Text shown:
The Synchronous Coupling Problem

REST between services means the calling service blocks until it gets a response. In a chain, latency adds and availability multiplies. This is just math. Five services each at 99.9% availability produce a chain with 99.5% end-to-end availability. If the slowest service in that chain has P99 latency of 200ms, the chain’s P99 is at least 1,000ms before your own code even runs. These are not implementation bugs. They are the arithmetic consequences of synchronous coupling.

The more dangerous property is failure coupling. When the inventory service is overloaded and responding in 10 seconds, the order service waits 10 seconds. The API gateway waits 10 seconds. Users see 10-second page loads. Without circuit breakers, one slow dependency grinds every transaction path that touches it to a halt.

Here’s the part most teams learn too late: the failure mode is not one slow service. It’s one slow service that causes thread pool exhaustion in its callers, which causes those callers to become slow, which exhausts thread pools in their callers. A cascade. By the time your monitoring alerts fire, three services are down and the root cause is a database index that dropped on a service nobody was watching. Site reliability engineering practices formalize the circuit breaker and retry budget parameters that prevent this cascade from propagating across service boundaries.

When to Choose Async

Asynchronous messaging through Kafka, RabbitMQ, or SQS decouples services temporally. The producer publishes and moves on. If the notification service is down when an order is placed, the order still completes. The message sits in the queue. When the notification service recovers, it processes the backlog. The order service has no awareness that the notification service even exists. That’s the power of temporal decoupling.

The trade-off is eventual consistency. An order placed at 10:00:00 may not show in the analytics dashboard until 10:00:05. For most cross-domain events, that’s perfectly fine. For use cases where the caller needs to know the outcome before proceeding (confirming inventory availability before accepting payment, for instance) synchronous communication is the right call.

Extracted entries:
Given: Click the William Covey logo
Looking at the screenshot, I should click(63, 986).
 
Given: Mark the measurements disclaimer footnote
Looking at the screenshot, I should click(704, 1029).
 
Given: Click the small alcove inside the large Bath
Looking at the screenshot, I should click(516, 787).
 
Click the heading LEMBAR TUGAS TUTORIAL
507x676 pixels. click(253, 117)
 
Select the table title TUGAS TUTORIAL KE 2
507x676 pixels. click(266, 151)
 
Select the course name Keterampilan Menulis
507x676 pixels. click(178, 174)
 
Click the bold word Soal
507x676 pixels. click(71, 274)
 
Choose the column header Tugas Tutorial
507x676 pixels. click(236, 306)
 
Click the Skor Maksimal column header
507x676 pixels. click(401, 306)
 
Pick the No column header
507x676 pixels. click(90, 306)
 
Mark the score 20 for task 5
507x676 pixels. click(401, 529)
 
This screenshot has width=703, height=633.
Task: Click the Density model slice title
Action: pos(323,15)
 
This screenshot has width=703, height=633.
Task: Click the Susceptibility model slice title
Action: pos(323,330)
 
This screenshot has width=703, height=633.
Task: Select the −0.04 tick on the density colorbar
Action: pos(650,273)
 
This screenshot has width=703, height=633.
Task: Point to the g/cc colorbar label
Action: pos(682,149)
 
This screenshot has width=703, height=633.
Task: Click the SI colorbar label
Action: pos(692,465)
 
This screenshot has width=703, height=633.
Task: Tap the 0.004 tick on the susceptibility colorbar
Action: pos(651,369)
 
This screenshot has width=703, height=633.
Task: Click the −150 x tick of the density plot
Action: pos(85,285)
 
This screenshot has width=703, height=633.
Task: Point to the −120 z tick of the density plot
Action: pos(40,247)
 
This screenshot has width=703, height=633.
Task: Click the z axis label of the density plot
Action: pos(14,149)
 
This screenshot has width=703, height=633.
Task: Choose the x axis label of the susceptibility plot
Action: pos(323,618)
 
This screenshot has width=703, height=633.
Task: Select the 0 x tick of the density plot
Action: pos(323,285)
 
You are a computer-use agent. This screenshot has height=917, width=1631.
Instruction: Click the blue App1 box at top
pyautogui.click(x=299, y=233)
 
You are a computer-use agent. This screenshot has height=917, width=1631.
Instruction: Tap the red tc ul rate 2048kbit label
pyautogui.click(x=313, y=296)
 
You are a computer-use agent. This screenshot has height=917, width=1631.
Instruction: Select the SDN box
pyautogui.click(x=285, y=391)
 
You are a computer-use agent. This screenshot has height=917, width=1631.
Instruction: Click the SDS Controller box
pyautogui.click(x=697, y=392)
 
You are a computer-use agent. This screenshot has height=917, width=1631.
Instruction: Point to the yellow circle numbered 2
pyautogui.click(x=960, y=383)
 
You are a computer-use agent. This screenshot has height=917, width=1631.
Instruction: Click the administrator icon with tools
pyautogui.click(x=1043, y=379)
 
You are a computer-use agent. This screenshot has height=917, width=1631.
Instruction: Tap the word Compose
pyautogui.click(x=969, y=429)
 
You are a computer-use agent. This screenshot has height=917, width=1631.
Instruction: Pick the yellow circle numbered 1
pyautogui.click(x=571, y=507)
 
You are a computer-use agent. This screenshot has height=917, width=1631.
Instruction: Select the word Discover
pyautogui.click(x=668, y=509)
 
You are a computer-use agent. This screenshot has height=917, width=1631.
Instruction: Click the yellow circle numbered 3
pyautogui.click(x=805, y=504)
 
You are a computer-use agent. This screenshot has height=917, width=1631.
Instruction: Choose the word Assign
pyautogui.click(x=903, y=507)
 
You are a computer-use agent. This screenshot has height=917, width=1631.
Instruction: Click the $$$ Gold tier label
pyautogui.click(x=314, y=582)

Given exercise A:
Answer these questions from the page on synchronous coupling:
(i) What end-to-end availability does a chain of five services, each at 99.9%, produce?
(ii) If the notification service is down when an order is placed, what happens to the order?
(iii) What trade-off comes with asynchronous messaging?
Given exercise B: Return every line of the records that contains the string "title". Case counts.
The text and the records have no connection to each other.

Task output A:
(i) 99.5%
(ii) The order still completes.
(iii) Eventual consistency.

Task output B:
Select the table title TUGAS TUTORIAL KE 2
Task: Click the Density model slice title
Task: Click the Susceptibility model slice title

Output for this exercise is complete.